An antiquated rule dating to the end of Prohibition was meant to guard against monopolies, but in the modern era of the craft beer boom, it stifles competition.

Call it the law of unintended consequences.

A pair of Charlotte breweries and the advocacy group Craft Freedom sued the state this week, asking a Wake County Superior Court judge to block enforcement of North Carolina’s 25,000-barrel cap on self-distribution.

Brewers whose production exceeds the cap are required to sign contracts with wholesale distributors in order to get their ales, pilsners and porters on retail store shelves. Those who brew 24,999 barrels or fewer are free to deal directly with merchants.

State legislators passed on an opportunity to force a compromise between brewers and distributors last month. House Bill 500 includes various changes to alcoholic beverage control laws, but bowing to pressure from the deep-pocketed beer distributors’ lobby, they stripped out a provision to raise the self-distribution cap to 200,000 barrels.

The N.C. Beer & Wine Wholesalers Association poured $231,662 into state candidates’ campaign coffers in 2016, according to N.C. Free Enterprise Foundation figures. Not surprisingly, the industry has powerful allies in Raleigh.

A statement from the group published in Durham’s IndyWeek newspaper warns raising the cap “places North Carolina distribution jobs at financial risk.”

Sure, and if the federal tax code was streamlined and written in plain language so more folks felt confident filing their own returns, a lot of tax preparers would be out of work. But shielding middleman jobs created by bad legislation simply isn’t a valid reason to keep wrongheaded laws on the books.

Distributors fear raising the cap will cut into their action. A law designed to encourage competition by preventing a few large breweries from cornering the retail market now achieves the opposite result — protectionism.

For consumers, the choice is clear. Raising the cap on self-distribution — or better yet, dispensing with it entirely — would lead to more variety and lower prices.

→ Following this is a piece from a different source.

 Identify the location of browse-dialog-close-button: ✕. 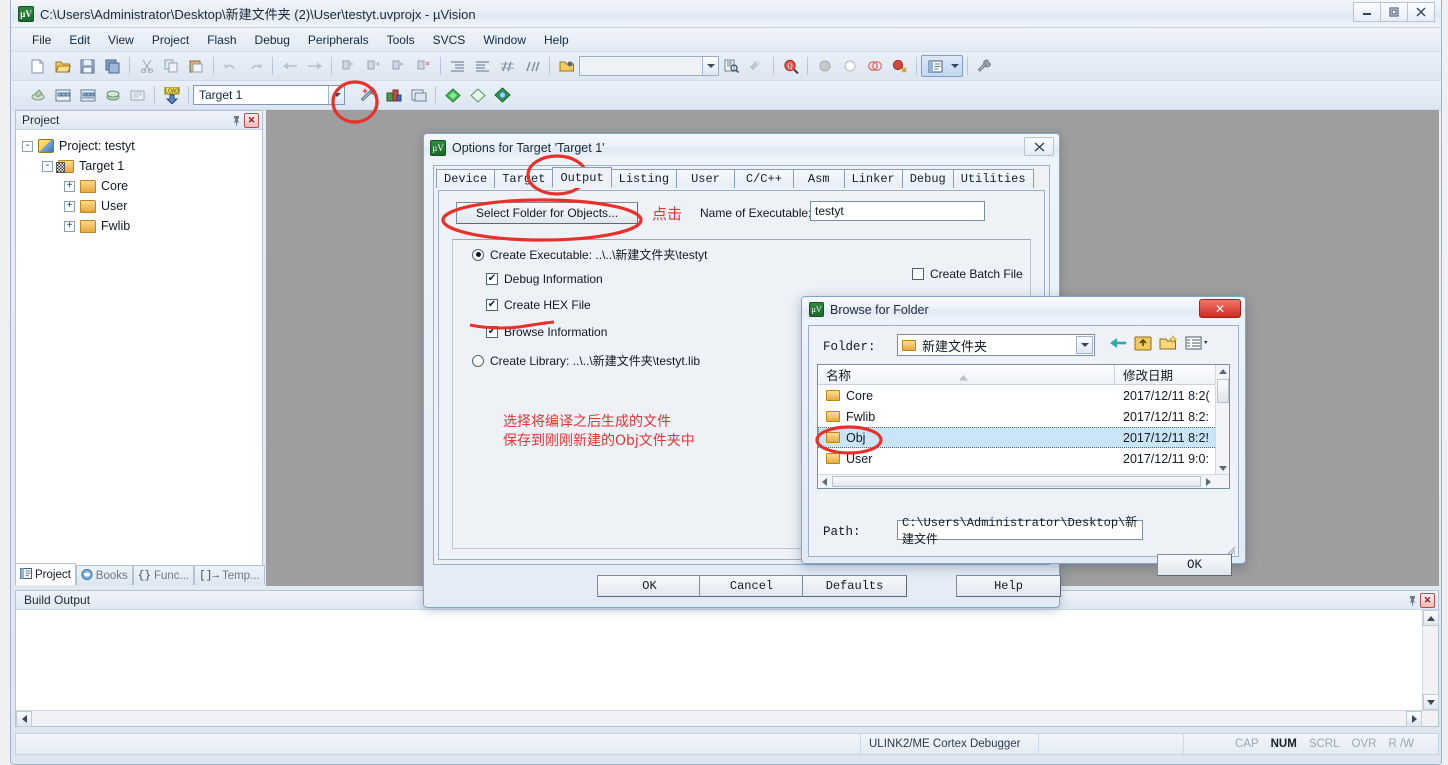
(1220, 308).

“Without self-distribution, there is a tremendous disincentive for entrepreneurs to invest in a craft brewery, because the brewery’s access to market rests in the hands of other private companies that have no vested interest in the success of the brewery,” plaintiffs Craft Freedom LLC, The Old Mecklenburg Brewery and NoDa Brewing Co. argue in the lawsuit.

It’s only natural for distributors to fight a bill that could harm their business, but we wish they’d be more open to compromise. After all, it’s easier for national and regional retail chains to deal with a handful of wholesalers than hundreds of small breweries. Market conditions would likely support a hybrid model where brewers self-distribute on their home turf where demand for their product is highest and ink deals with distributors if and when they want to grow their footprint.

Breweries, however, should retain the option of going it alone. We oppose any law that requires companies to enter into private contracts against their will. Consumers should, too.